Les parlements célèbres tels que la Chambre des communes au Royaume-Uni ont souvent une longue histoire derrière eux. Ce n’est pas le cas du Parlement européen. Depuis sa création, il s'est transformé au fil des ans en une institution au fonctionnement confus, représentant au total presque un demi milliard de citoyens. Le Parlement européen n'est pas un parlement comme les autres, reconnaît Jean-Luc Dehaene, l’ancien premier ministre belge, tête de liste du parti démocrate chrétien flamand (CD & V) aux européennes : “La manière de travailler diffère quelque peu de celle des autres parlements. Notre fonctionnement est davantage comparable à celui du Congrès américain. Il est évident que nous sommes un peu moins visibles car nous ne représentons pas qu'un seul Etat.”
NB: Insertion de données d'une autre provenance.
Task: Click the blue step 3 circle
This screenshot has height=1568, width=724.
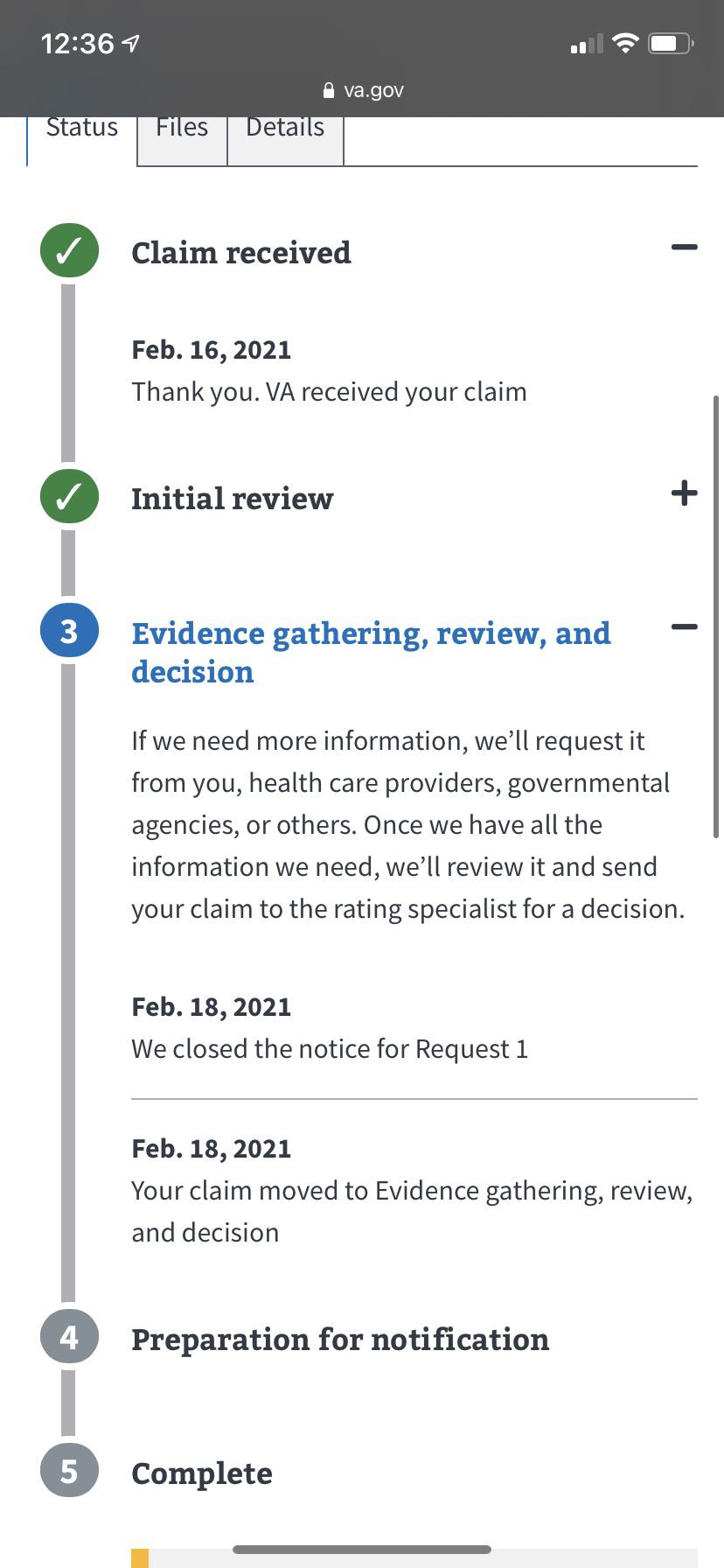Action: [69, 631]
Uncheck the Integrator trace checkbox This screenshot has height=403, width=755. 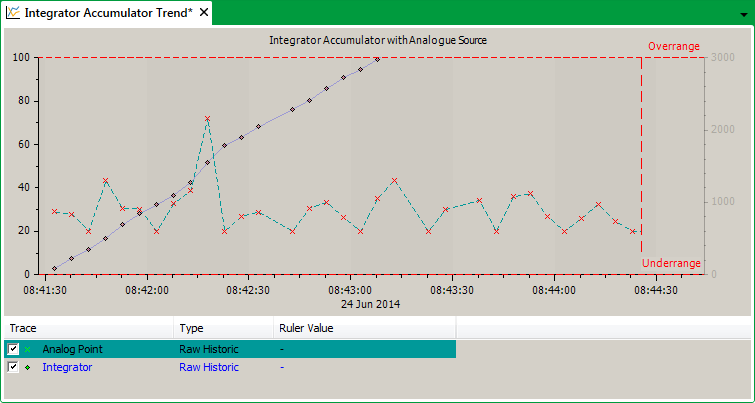coord(13,367)
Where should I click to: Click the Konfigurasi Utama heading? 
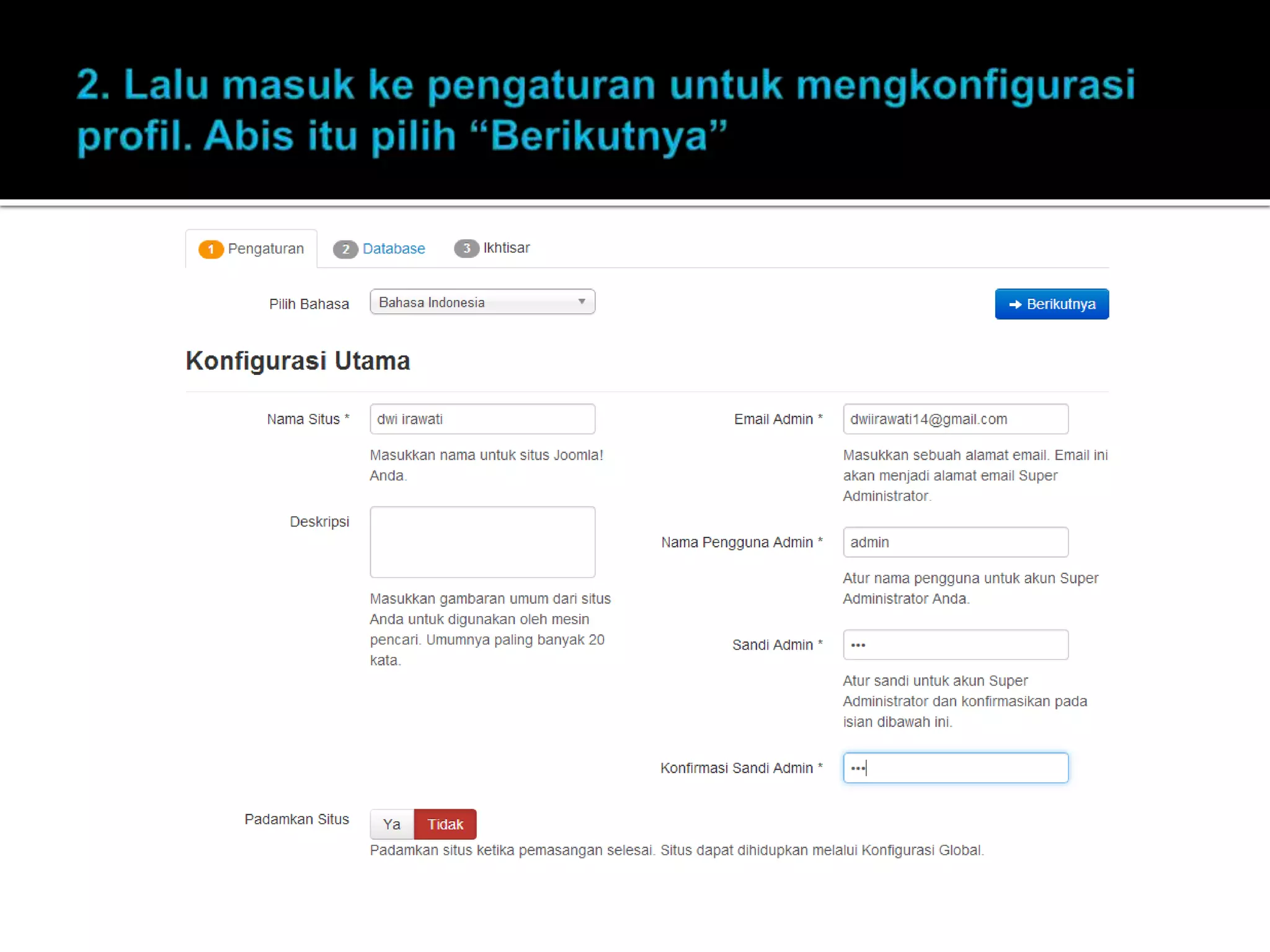click(298, 361)

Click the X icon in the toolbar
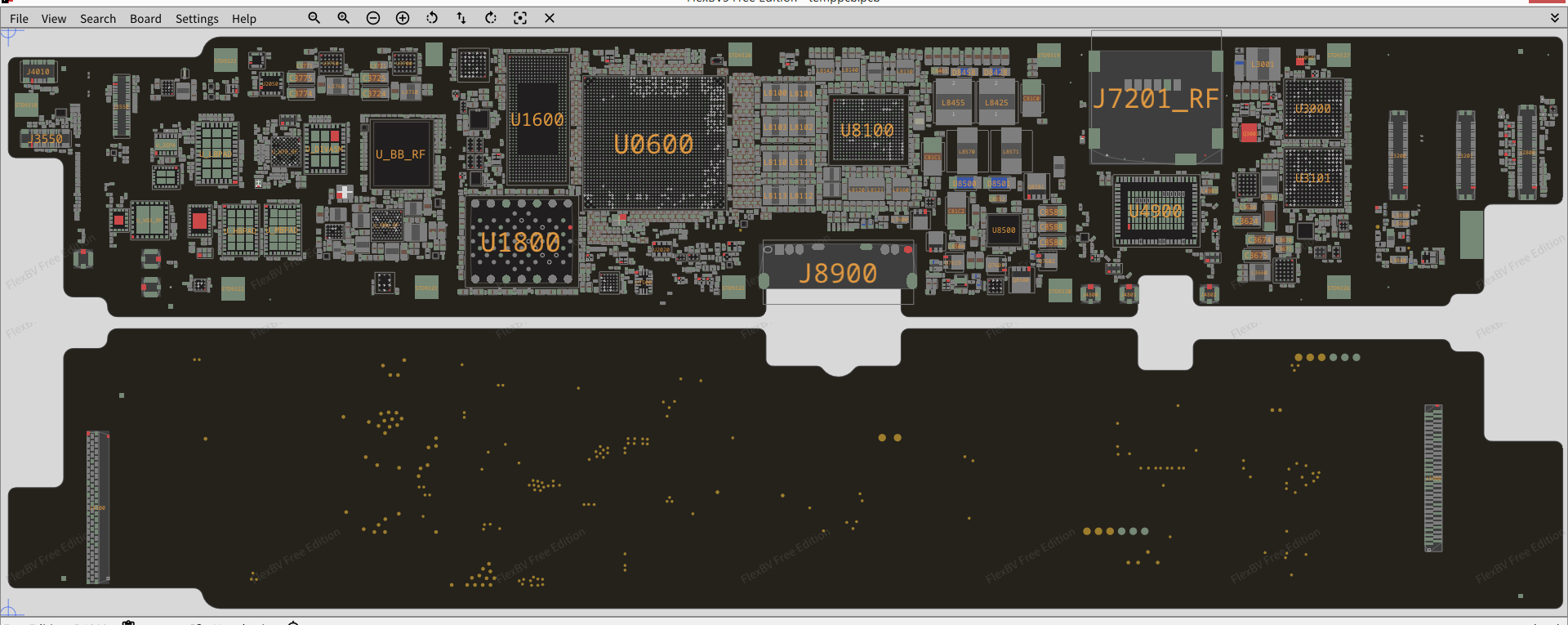550,18
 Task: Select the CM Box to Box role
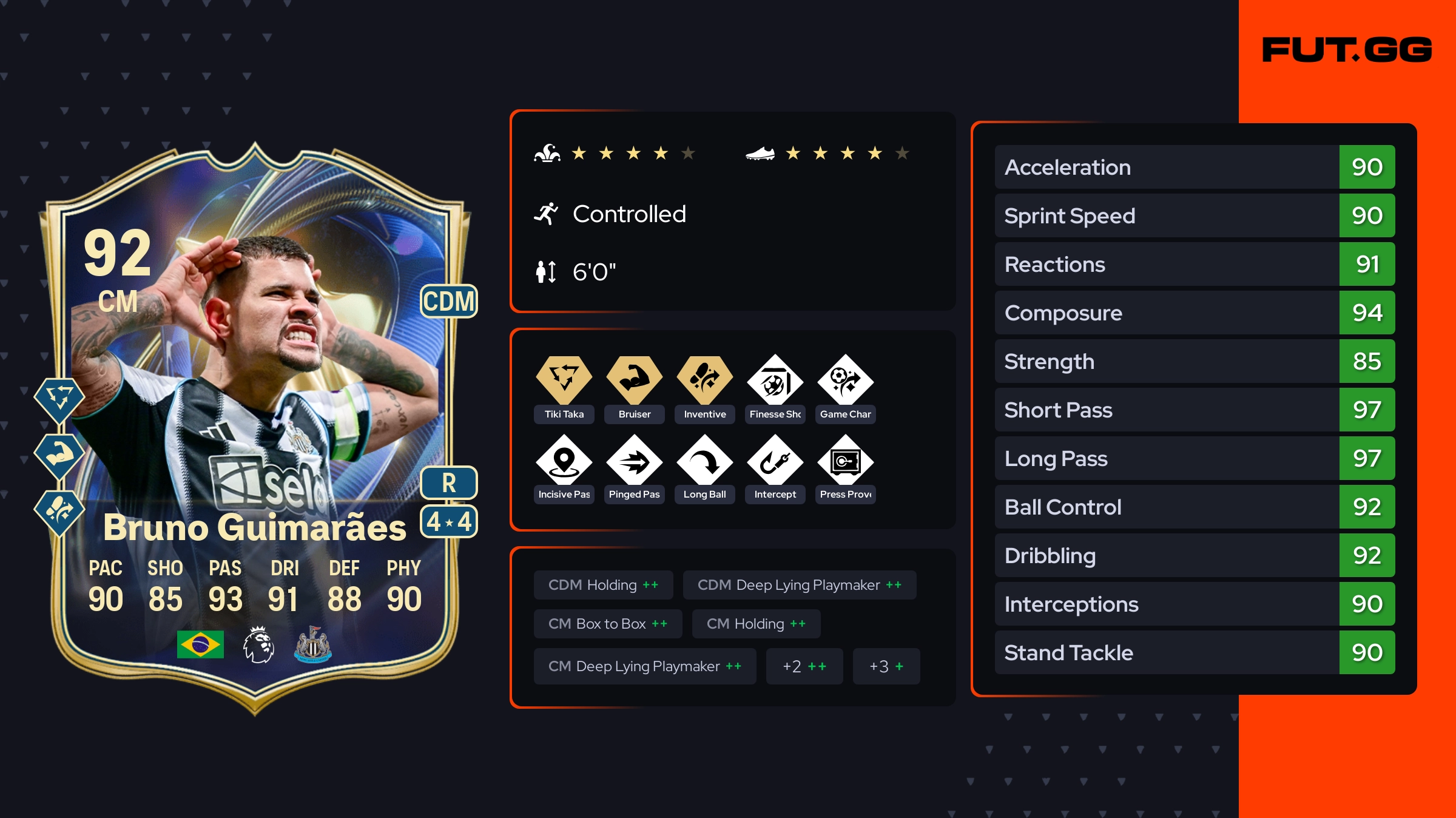tap(607, 624)
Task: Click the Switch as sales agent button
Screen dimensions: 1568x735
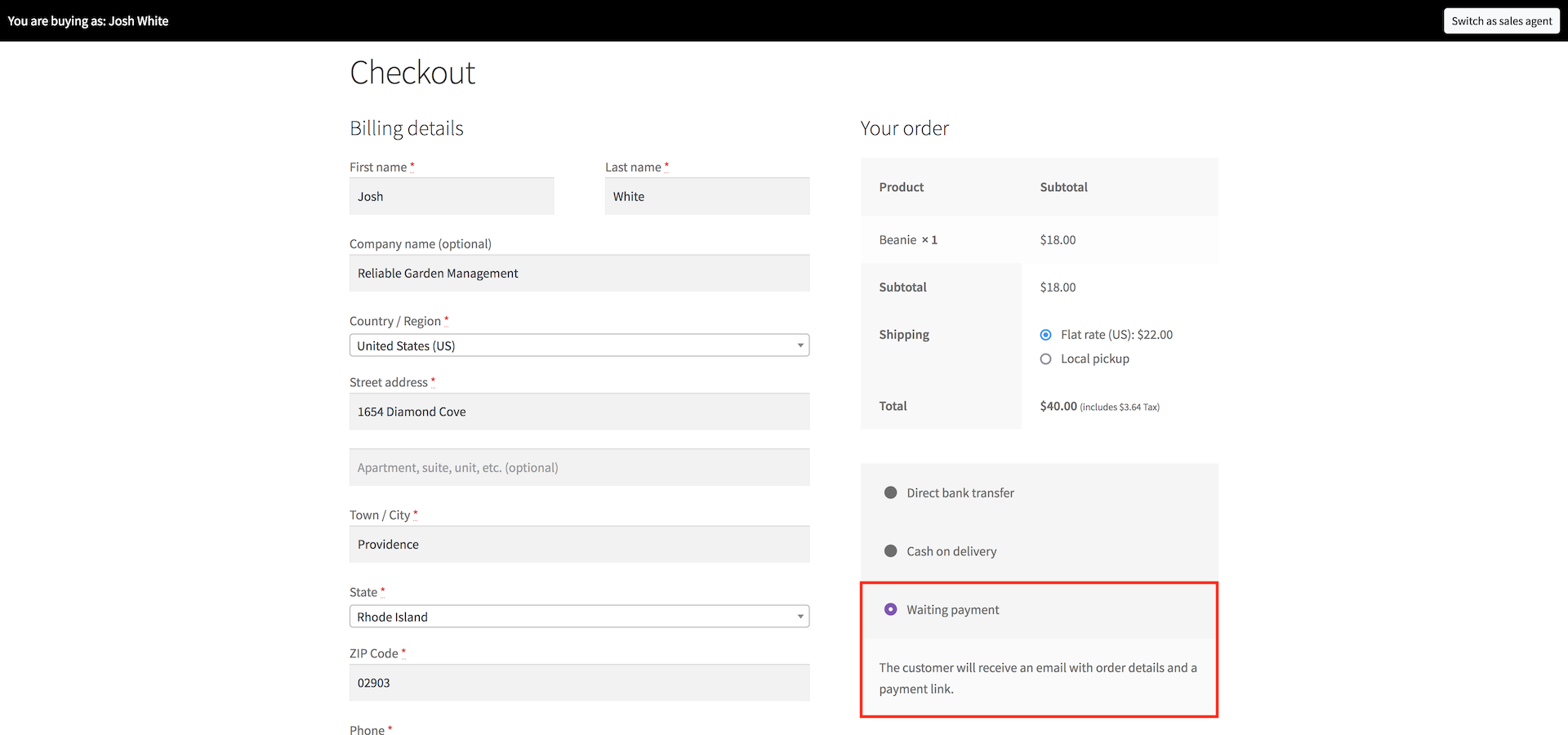Action: 1501,21
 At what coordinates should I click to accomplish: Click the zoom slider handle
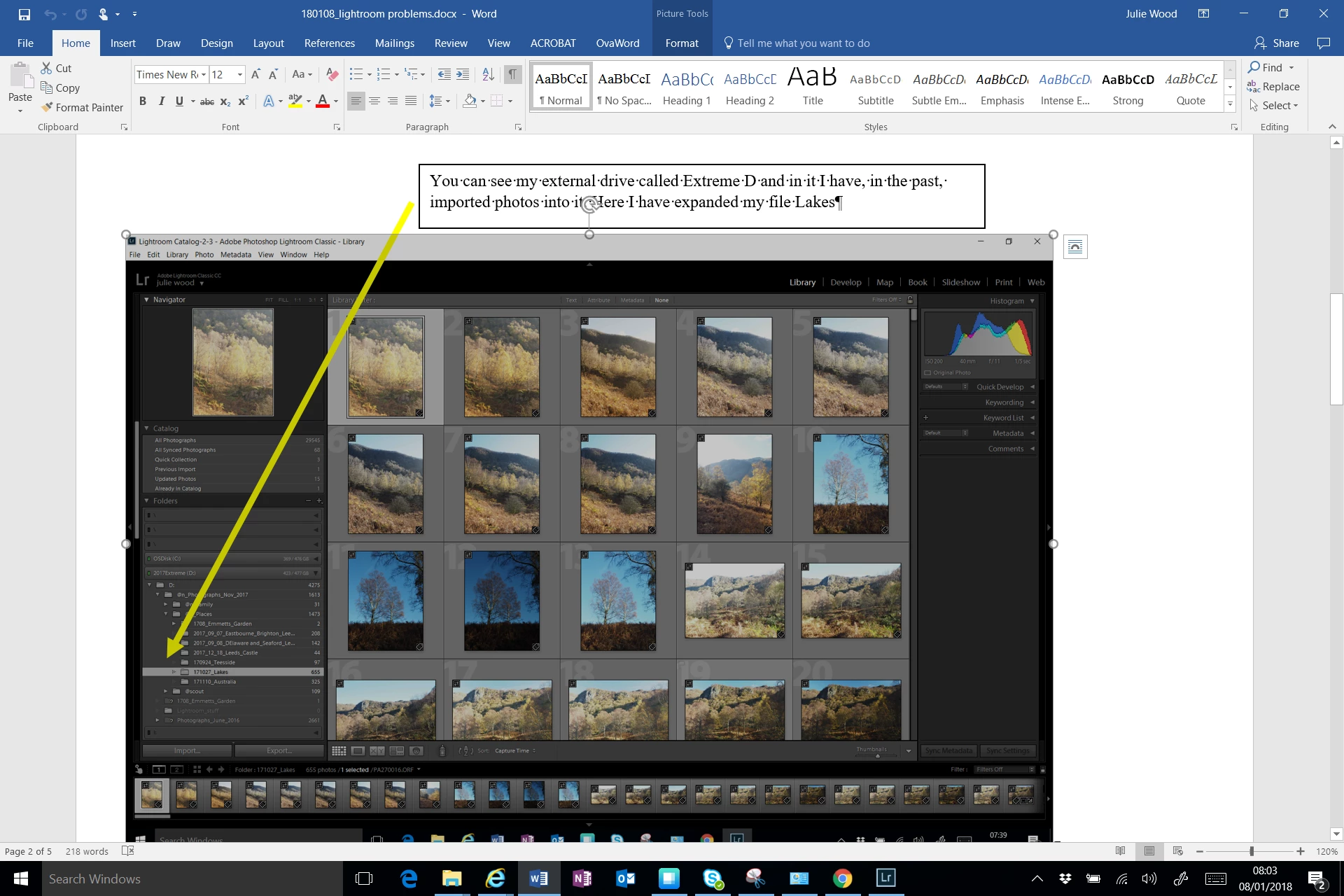(1252, 851)
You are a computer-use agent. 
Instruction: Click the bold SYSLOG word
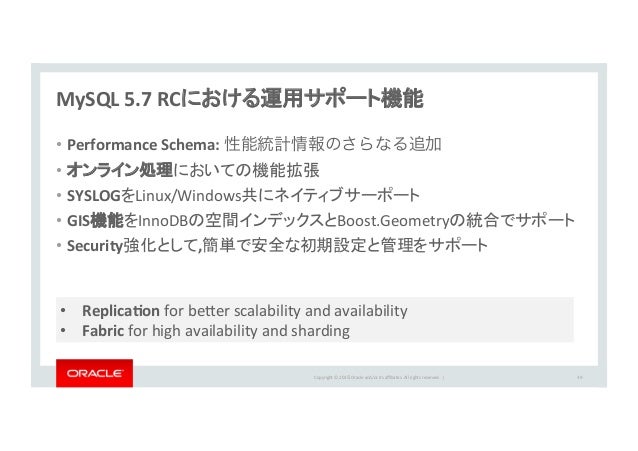tap(94, 196)
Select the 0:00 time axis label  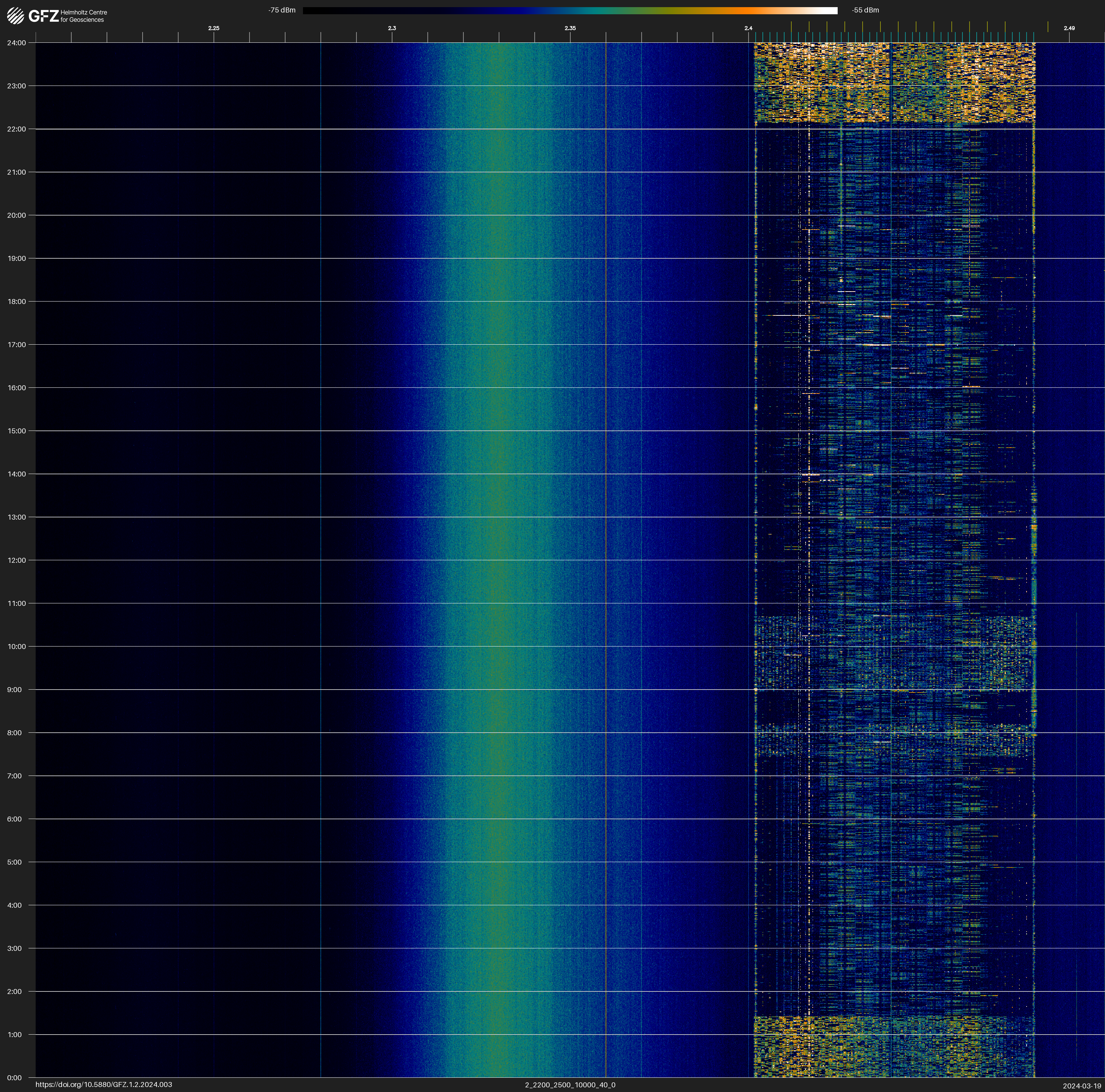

Les choses changent”, affirme Graham Watson, président du groupe parlementaire des libéraux au Parlement européen. “On peut à présent nous comparer à l’Assemblée constituante née au lendemain de la Révolution française. Nous sommes en train de construire le pays ‘Europe’.” Graham Watson, qui ne cache pas sa volonté de devenir président du Parlement européen, a été témoin de l'évolution de son évolution, depuis son élection il y a quinze ans. “En 1994, 80% du Parlement était composé de retraités qui avaient fait carrière dans leur pays respectif. Aujourd’hui, on compte beaucoup plus de personnes désireuses de vraiment faire fonctionner le Parlement sont beaucoup plus nombreuses. Depuis sa création, les prérogatives du Parlement européen se sont élargies. Nous sommes à présent en mesure de réaliser des choses importantes.”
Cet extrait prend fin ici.